Skip to content

Installation with Karaf

yuchangyuan edited this page Jan 1, 2012 · 4 revisions

Original instructions by Changyuan Yu (see: https://lists.ifi.uzh.ch/pipermail/attempto/2011-December/000832.html), edited by Kaarel Kaljurand.

Tested on Ubuntu 11.04, using ape.exe via the APESocket and APEWebservice interfaces (in order to use APELocal, one needs to reference SWI-Prolog's jpl.jar somehow. Don't know how yet.)

First time setup:

  1. Download Apache Karaf from http://karaf.apache.org/

  2. Unzip, untar

  3. Run bin/karaf resulting in a prompt karaf@root>

  4. Install the war feature by features:install war (at the Karaf prompt)

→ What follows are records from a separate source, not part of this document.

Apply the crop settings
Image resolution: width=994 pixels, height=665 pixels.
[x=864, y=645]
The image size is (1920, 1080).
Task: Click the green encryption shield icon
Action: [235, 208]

  5. Deploy AceWiki by copying acewiki.war into Karaf's deploy-directory, e.g.

> $ ant createwebapps

> $ cp acewiki.war ${HOME}/myapps/apache-karaf-2.2.4/deploy/
  1. list (at the Karaf prompt) will show all the installed bundles, among them AceWiki

  2. AceWiki is now live at http://localhost:8181/acewiki/acewiki/

To update AceWiki in the running instance of Karaf just copy a new version of the AceWiki war-file into the Karaf deploy-directory.

TODO:

  • How to make Karaf access external jars (e.g. jpl.jar which is required by APELocal)?

Some comments about how to make AceWiki be able to access other classes.

Karaf is an OSGi container, any method that work with OSGi container should work with Karaf. So there're two methods:

  1. Embed the jar into the war directly.

  2. Make the dependence(e.g. jpl.jar) as an OGSi bundle, and import the necessary classes in acewiki.war

The first method is the current way we handle other dependent jars, just copy to "WEB-INF/lib" in the war file, and make necessary modifications in meta-inf/manifest.mf. The later one is a more elegant way to handle class dependence which is prefered for OSGi environment. The dependent jar is a bundle in OSGi environment, export some public classes, and other bundles can import those classes(declared in meta-inf/manifest.mf). To make a jar compatible with OSGi, see http://blog.springsource.com/2008/02/18/creating-osgi-bundles/. If we do not need special version and class import/export control, we can just put the jar into deploy folder of Karaf(NOTE: this is a Karaf feature, not a standard OSGi feature).

For jpl.jar, which use jni to interface with prolog, should be specially handled. There're two ways to make jni work with OSGi:

  1. Set java.library.path when start Karaf(set JAVA_OPTS enviroment when start karaf), or copy all necessary dynamic libraries to system path.